### Texto de lectura
Aunque la declarada intención del autor es, insistimos, mostrarnos una «imagen del proceso soviético, interpretada objetiva y racionalmente», y aunque no tema para lograr tal propósito contrastar sus puntos de vista con algunos relevantes «publicistas liberales» y otros científicos sociales de su época, la visión de este, como él mismo reconoce, «burgués extraño y totalmente al margen de la mecánica económica de Rusia» desprende una enorme ingenuidad, en todo caso bienintencionada, que además no supone ningún tipo de quiebra con lo que había sido la evolución de su pensamiento hasta la fecha. Él mismo dejó escrito que a través de lo que podía conceptuarse como «anarquía intelectual, caos ideológico, contradicción o incoherencia de actitudes», percibía dentro de sí «una orgánica y subterránea unidad vital». No podrá sorprendernos así el que incluso en aquella parte de su producción que pudiera considerarse más alejada de lo político, de los acuciantes problemas históricos del día, como en el entonces lejano y posmodernista Los heraldos negros, la preocupación humanitaria ya se manifestase en toda su crudeza ayudando a trazar un poderoso surco que recorrería a partir de entonces su obra venidera: «Y cuándo nos veremos con los demás, al borde/ de una mañana eterna, desayunados todos» (“La cena miserable”).
El caso es que en Rusia en 1931, aunque Vallejo llega a mostrarse casi inquisitivo por momentos durante los encuentros que mantiene con algunos actores (sea una obrera de una fábrica de caramelos y chocolates, el secretario científico del Instituto Central del Trabajo o el director de un Sindicato Textil) del nuevo orden económico a quienes acude con el fin de obtener una información lo más veraz y completa posible, resulta fácil inferir que es el discurso oficial el que termina transcribiendo de su puño y letra. No es que Vallejo hubiese decidido dejar su espíritu crítico en el perchero, o que quisiera congraciarse con sus (interesadamente) atentos anfitriones. Resulta más plausible pensar que este hombre acostumbrado en América y Europa a conocer (y padecer en carne propia) la explotación en sus más diversas formas, va ir oyendo y anotando simplemente lo que por anticipado desea escuchar, que se corresponde precisamente con aquello que mejor se aviene con sus genuinos anhelos de esperanza en la «humanidad del porvenir» encarnada, sin ir más lejos, en aquellos niños proletarios que lo despiden de su visita a un colegio cantando orgullosamente la Internacional. Así, imbuido del espíritu obrero que tan plásticamente supo imprimir, bajo el sello del realismo socialista, la propaganda soviética, el cronista llegará a encontrar belleza ya no en esos pequeños corazones y en esas jóvenes gargantas abiertas al futuro que protagonizan la antedicha estampa (prefigurando aquellos versos inmortales: «…si la madre / España cae –digo, es un decir– /salid niños del mundo, id a buscarla» ), sino incluso allí donde un alma desapasionada no vería sino deshumanización, ya sea en las míseras casas o en el rutinario trabajar de las fábricas:
«Un momento permanecemos en silencio, observando los múltiples trabajos del taller. Entonces empiezo a percibir auditivamente el elemento rítmico de las labores, en conjunto y aisladas, como si se tratase de los sones de una extraña orquesta de batería. Me acuerdo instantáneamente del Paso de acero, de Prokofiev; de las sonatas de Hindemith y de Krasnancak, de Glier. Es la misma música. La música del trabajo, regular, plástica, tubulada, a gajos, de una cadencia elíptica y de una monotonía bárbara y grandiosa. A veces, el ritmo hace un grand-écart entre dos corrientes de alta frecuencia. Otras veces se oyen algunas campanas en espacios caprichosos, asimétricos o chafándose entre sí, como un jazz-band. Luego se produce un arrebato de motores, martillos y pilones, que dura algunos minutos. Es entonces el alegretto de un oratorio hebreo de Milhaud.»

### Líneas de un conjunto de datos
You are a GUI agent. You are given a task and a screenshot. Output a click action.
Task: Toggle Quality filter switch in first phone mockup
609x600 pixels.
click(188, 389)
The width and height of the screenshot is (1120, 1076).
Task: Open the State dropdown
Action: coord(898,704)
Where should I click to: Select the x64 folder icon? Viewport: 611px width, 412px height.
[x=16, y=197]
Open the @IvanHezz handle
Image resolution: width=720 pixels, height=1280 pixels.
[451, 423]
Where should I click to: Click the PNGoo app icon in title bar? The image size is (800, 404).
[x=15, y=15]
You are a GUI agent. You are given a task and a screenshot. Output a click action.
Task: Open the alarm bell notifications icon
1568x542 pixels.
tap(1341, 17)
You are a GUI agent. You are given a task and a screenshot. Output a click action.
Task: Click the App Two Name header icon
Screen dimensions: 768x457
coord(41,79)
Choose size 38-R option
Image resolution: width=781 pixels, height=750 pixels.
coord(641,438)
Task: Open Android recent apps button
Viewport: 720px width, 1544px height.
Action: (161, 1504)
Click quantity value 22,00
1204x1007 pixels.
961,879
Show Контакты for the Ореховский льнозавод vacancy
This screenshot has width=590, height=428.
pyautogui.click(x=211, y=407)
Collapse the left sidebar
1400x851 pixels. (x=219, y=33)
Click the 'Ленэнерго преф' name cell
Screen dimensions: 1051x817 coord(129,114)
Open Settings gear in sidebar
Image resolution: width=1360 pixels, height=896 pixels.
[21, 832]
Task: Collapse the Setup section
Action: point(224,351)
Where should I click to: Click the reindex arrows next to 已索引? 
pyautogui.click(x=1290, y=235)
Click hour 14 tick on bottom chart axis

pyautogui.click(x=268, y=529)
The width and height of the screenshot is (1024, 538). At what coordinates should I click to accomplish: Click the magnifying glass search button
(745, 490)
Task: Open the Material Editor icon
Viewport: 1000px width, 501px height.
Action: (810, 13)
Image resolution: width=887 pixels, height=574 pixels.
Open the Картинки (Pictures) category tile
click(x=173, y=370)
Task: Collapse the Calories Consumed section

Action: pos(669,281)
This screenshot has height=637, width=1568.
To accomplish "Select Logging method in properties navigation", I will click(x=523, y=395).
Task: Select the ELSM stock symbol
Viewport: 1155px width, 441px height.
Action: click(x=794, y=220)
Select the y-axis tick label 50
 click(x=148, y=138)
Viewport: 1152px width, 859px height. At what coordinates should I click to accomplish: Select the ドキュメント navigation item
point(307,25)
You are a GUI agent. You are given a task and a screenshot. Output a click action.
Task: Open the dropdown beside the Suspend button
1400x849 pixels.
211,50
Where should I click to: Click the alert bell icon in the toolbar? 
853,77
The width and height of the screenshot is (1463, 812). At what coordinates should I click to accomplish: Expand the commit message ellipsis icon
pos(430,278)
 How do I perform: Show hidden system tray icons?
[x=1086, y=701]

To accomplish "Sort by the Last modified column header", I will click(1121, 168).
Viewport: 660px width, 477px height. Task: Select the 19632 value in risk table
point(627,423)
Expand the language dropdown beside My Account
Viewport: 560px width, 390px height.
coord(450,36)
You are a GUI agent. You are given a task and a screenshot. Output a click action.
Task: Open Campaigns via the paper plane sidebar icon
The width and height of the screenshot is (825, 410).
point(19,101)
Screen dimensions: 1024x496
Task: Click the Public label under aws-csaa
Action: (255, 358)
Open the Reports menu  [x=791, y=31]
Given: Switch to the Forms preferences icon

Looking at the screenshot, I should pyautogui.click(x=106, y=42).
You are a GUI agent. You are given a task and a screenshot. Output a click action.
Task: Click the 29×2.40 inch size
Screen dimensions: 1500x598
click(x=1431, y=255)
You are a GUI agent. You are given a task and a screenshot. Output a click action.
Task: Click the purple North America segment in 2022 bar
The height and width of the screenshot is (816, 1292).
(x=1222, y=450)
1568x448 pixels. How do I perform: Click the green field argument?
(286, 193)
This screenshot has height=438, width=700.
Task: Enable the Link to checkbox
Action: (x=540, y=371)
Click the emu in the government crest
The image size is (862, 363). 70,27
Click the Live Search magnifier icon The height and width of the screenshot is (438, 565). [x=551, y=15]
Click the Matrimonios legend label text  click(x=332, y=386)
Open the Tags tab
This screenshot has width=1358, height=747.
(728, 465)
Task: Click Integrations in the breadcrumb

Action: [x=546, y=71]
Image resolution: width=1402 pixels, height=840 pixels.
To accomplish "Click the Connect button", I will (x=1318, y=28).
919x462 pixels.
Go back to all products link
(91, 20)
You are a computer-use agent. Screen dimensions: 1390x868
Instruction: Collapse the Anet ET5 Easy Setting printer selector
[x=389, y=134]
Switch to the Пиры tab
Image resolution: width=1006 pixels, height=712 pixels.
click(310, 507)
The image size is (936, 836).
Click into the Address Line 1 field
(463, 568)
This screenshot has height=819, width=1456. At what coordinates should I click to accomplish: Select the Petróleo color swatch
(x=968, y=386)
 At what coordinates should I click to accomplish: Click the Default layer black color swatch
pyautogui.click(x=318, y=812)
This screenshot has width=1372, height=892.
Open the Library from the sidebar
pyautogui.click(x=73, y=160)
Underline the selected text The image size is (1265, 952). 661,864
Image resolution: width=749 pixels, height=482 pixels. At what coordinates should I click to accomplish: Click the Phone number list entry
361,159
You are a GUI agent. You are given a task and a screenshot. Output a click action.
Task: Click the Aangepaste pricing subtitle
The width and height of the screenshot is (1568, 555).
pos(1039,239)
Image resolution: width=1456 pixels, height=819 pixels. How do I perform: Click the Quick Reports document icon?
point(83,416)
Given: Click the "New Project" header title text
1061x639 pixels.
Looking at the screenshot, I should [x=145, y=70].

### Objetivo de la tarea
Responda a estas preguntas sobre el texto acerca de Vallejo en Rusia:
(a) ¿Cómo se define a sí mismo Vallejo respecto de la mecánica económica de Rusia?
(b) ¿Qué cantan los niños proletarios al despedirlo de su visita a un colegio?
(c) ¿De qué obra de Prokofiev se acuerda el cronista al percibir el ritmo del taller?

### Respuesta completa
(a) Se define como un «burgués extraño y totalmente al margen de la mecánica económica de Rusia».
(b) Cantan orgullosamente la Internacional.
(c) Se acuerda del Paso de acero.